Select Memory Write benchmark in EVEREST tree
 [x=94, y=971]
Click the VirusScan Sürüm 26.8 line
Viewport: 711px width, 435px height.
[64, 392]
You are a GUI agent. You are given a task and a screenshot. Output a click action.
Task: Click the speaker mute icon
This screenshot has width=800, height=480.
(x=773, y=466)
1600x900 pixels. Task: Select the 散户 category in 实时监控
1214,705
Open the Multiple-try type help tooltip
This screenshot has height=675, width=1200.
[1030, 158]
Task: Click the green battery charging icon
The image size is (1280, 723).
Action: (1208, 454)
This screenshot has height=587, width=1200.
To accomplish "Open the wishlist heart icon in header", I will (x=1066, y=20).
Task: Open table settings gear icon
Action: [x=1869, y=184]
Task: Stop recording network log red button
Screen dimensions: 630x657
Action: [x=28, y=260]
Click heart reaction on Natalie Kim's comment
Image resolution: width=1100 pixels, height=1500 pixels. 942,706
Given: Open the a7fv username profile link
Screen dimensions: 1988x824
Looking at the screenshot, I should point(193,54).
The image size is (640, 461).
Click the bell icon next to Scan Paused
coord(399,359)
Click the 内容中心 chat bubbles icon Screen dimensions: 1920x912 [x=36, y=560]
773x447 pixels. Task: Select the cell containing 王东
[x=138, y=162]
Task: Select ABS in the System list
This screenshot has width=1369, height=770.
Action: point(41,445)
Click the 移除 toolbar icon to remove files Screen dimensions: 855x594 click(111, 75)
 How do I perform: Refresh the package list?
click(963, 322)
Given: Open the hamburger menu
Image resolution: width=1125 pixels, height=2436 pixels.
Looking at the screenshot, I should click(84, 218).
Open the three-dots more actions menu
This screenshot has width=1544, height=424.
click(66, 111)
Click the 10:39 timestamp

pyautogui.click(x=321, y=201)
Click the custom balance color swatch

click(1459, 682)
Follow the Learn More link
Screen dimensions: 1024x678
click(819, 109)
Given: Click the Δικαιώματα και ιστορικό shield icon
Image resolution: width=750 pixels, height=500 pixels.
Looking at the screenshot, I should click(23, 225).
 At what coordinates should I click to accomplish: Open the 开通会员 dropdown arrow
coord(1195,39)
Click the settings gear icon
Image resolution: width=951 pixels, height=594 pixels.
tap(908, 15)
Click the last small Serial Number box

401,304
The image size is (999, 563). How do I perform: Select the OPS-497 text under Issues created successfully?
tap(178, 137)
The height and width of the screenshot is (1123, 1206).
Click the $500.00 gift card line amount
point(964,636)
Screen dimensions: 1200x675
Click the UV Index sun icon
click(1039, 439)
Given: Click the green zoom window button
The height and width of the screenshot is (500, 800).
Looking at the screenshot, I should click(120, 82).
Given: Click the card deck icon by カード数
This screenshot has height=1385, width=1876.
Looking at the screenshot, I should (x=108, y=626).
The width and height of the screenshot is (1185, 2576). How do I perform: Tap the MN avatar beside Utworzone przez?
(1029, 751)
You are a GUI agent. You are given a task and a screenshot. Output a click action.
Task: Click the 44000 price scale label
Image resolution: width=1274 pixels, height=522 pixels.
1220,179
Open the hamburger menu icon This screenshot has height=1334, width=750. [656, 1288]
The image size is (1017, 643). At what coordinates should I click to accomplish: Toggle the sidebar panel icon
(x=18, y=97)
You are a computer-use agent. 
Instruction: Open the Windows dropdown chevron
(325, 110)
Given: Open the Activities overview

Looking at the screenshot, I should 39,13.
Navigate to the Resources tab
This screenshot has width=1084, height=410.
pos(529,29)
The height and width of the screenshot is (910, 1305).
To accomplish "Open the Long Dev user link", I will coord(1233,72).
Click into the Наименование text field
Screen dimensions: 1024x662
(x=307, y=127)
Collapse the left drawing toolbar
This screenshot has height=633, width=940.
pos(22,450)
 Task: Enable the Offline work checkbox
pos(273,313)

» EXERCISE:
Return, unchanged, the run of lines above that opens with the line containing "Screen dimensions: 630x657" and closes with the line containing "Given: Open the a7fv username profile link". Include both.

» WRITTEN REPLY:
Screen dimensions: 630x657
Action: [x=28, y=260]
Click heart reaction on Natalie Kim's comment
Image resolution: width=1100 pixels, height=1500 pixels. 942,706
Given: Open the a7fv username profile link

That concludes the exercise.